Retiro das Rosas ... |
"Os ensinamentos da Psicanálise baseiam-se em um número incalculável de observações e experiências, e, somente alguém que tenha repetido estas observações em si próprio e em outras pessoas, acha-se em posição de chegar a um discernimento próprio sobre ela"(nota do editor em Esboço de Psicanálise, Freud)
Freud
“ousou dar importância àquilo que lhe
acontecia, às antinomias da sua infância, às suas perturbações neuróticas, aos
seus sonhos. Daí ser Freud para todos nós um homem que, como cada um, está
colocado no meio de todas as contingências – a morte, a mulher, o pai. Isso
constitui uma volta ‘as fontes e mal merece o título de ciência. O mesmo se dá
para a Psicanálise e para a arte do bom cozinheiro, que sabe cortar bem o animal, destacar a articulação com a menor
resistência. Sabemos que há, para cada estrutura, um modo de conceitualização
que lhe é próprio....” (Lacan, Seminário 1, pag.10)

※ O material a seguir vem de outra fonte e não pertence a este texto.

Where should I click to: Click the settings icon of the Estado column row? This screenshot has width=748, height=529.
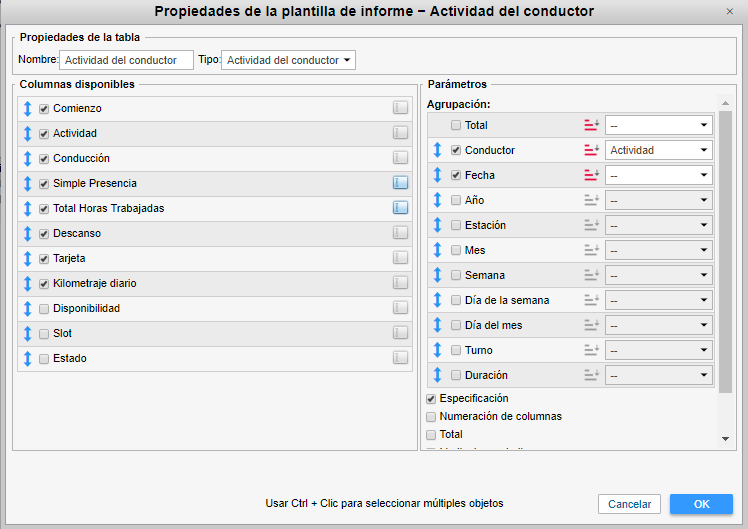(400, 358)
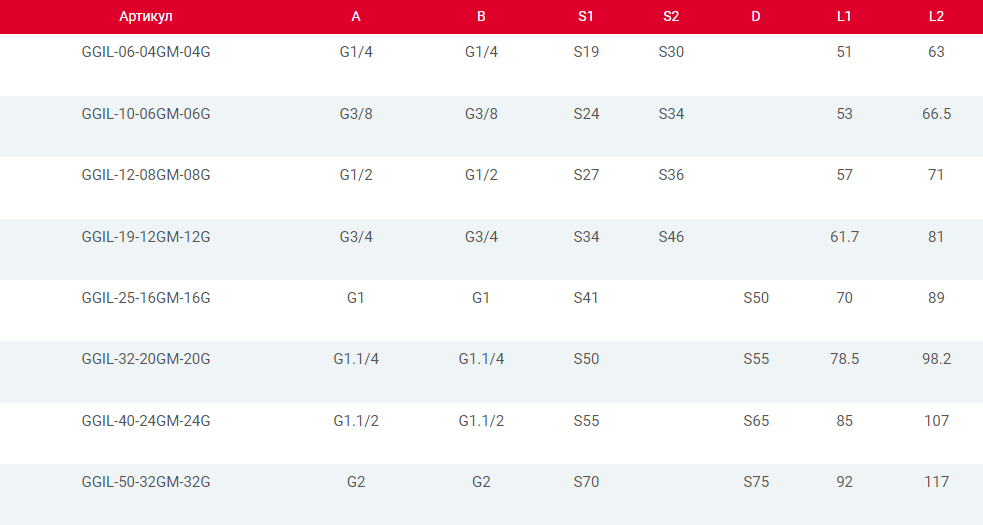Click article GGIL-25-16GM-16G
This screenshot has height=525, width=983.
(x=146, y=298)
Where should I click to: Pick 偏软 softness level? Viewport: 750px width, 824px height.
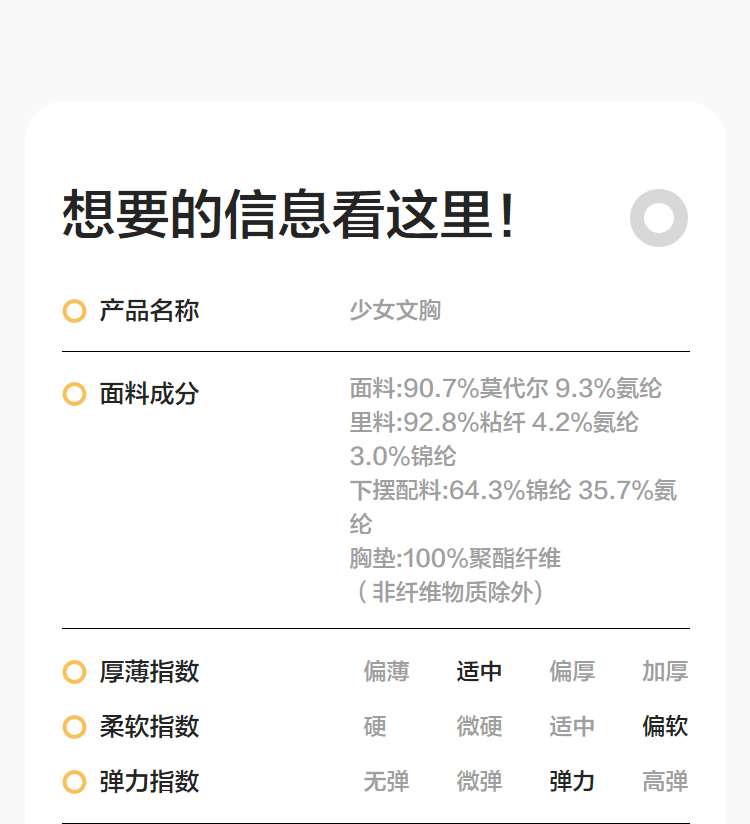pyautogui.click(x=665, y=727)
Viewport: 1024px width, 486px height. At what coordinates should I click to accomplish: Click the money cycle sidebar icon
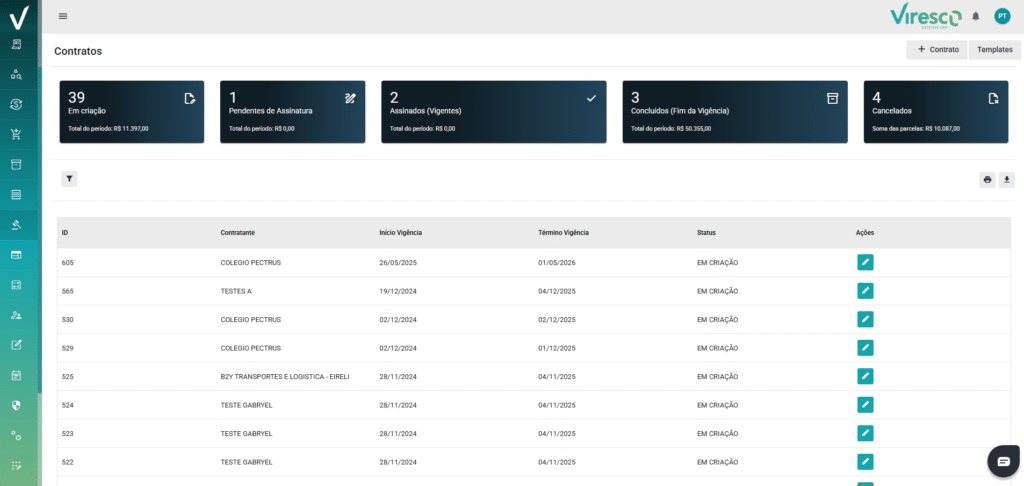click(x=16, y=104)
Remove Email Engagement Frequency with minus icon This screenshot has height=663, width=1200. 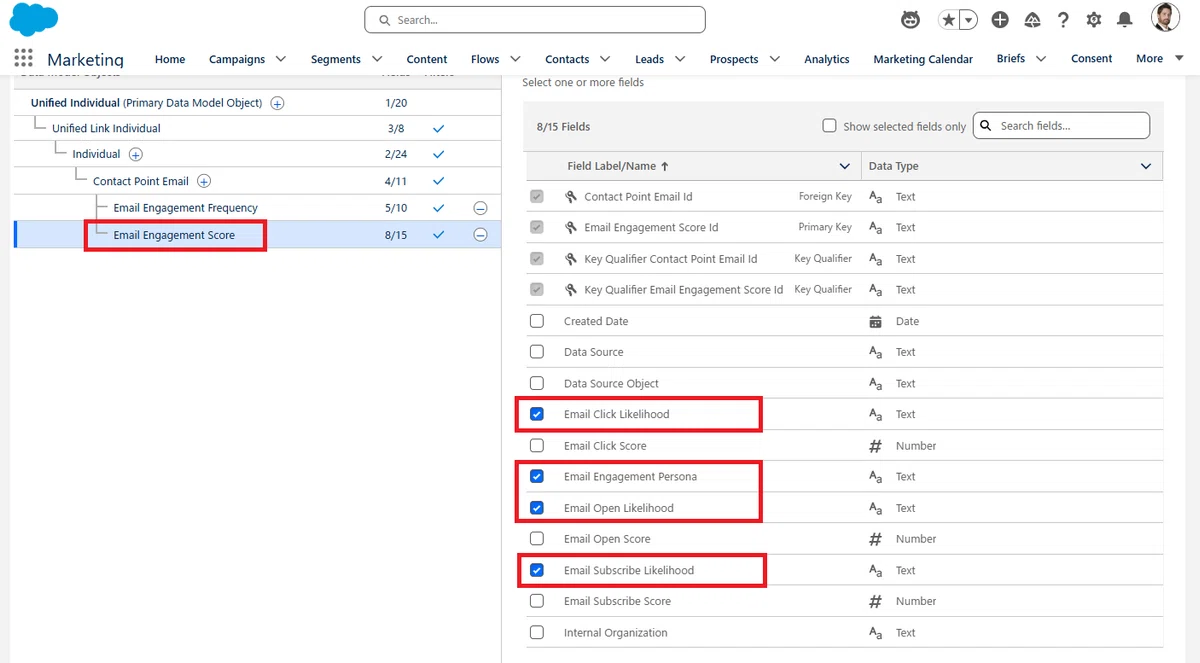(x=480, y=208)
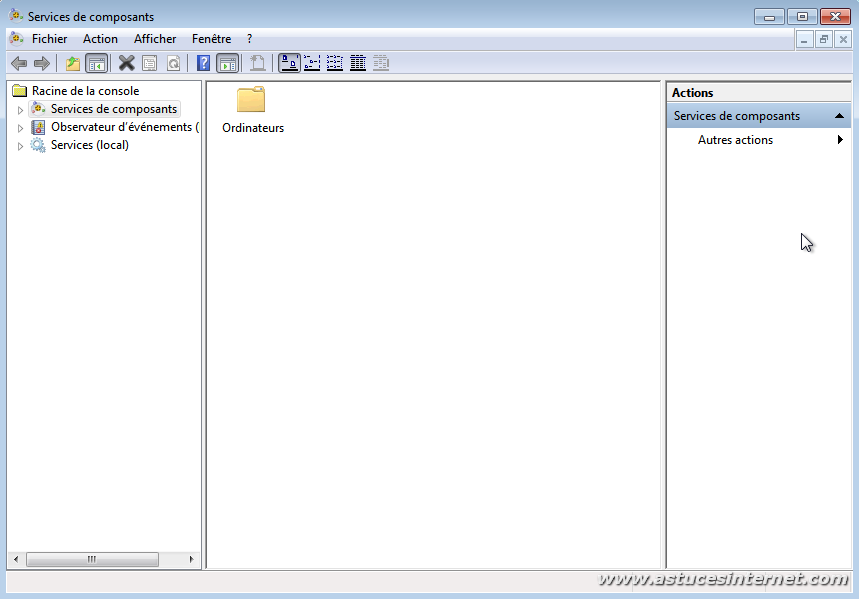Expand the Services (local) tree node
Image resolution: width=859 pixels, height=599 pixels.
20,146
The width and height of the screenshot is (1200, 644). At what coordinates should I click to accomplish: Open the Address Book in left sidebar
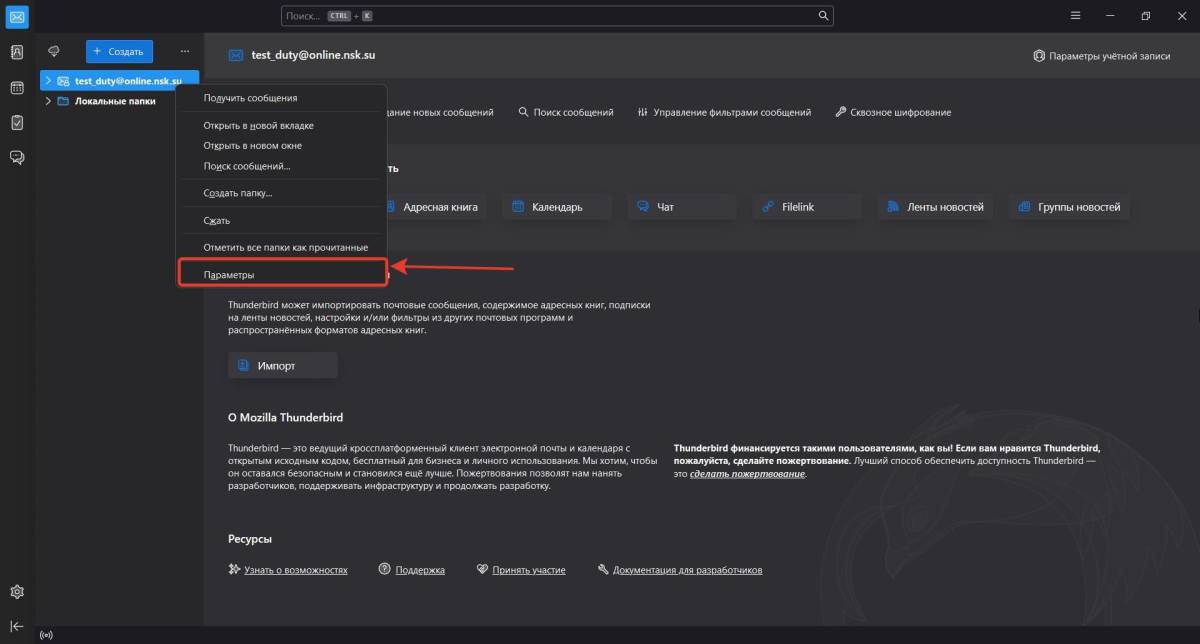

“ Temos de nos aperceber de
que não é com a faca que dissecamos, mas com conceitos. Os conceitos têm sua
ordem de realidade original. Não surgem
da experiência humana – senão seriam bem feitos. As primeiras denominações
surgem das próprias palavras, são instrumentos para delinear as coisas.”(Lacan,
Seminário I, pag.10)
“Toda ciência permanece, pois, muito tempo nas
trevas, entravada na linguagem.” Mas Freud se impôs submeter-se à disciplina
dos fatos, afastando-se da má linguagem, quando se vale da experiência. Desde a
origem, sabe que só fará progressos na análise das neuroses se se analisar. (
Lacan,Seminário 1, pág. 10)
Estas observações apropriadas
de Lacan, no seu primeiro Seminário, indicam para mim o sentido da experiência
psicanalítica na sua amplitude, enquanto efeitos de uma psicanálise.
Apropriadas de um trabalho analítico, que a cada um cabe, a seu modo.
"Sabemos
que há, para cada estrutura, um modo de conceitualização que lhe é próprio....”
Também é verdade que o "próprio" exige a
redução, das denominações que surgem das palavras, "instrumentos para delinear
as coisas", até a sua "realidade original", onde os conceitos
têm sua ordem, e, não, na "experiência humana".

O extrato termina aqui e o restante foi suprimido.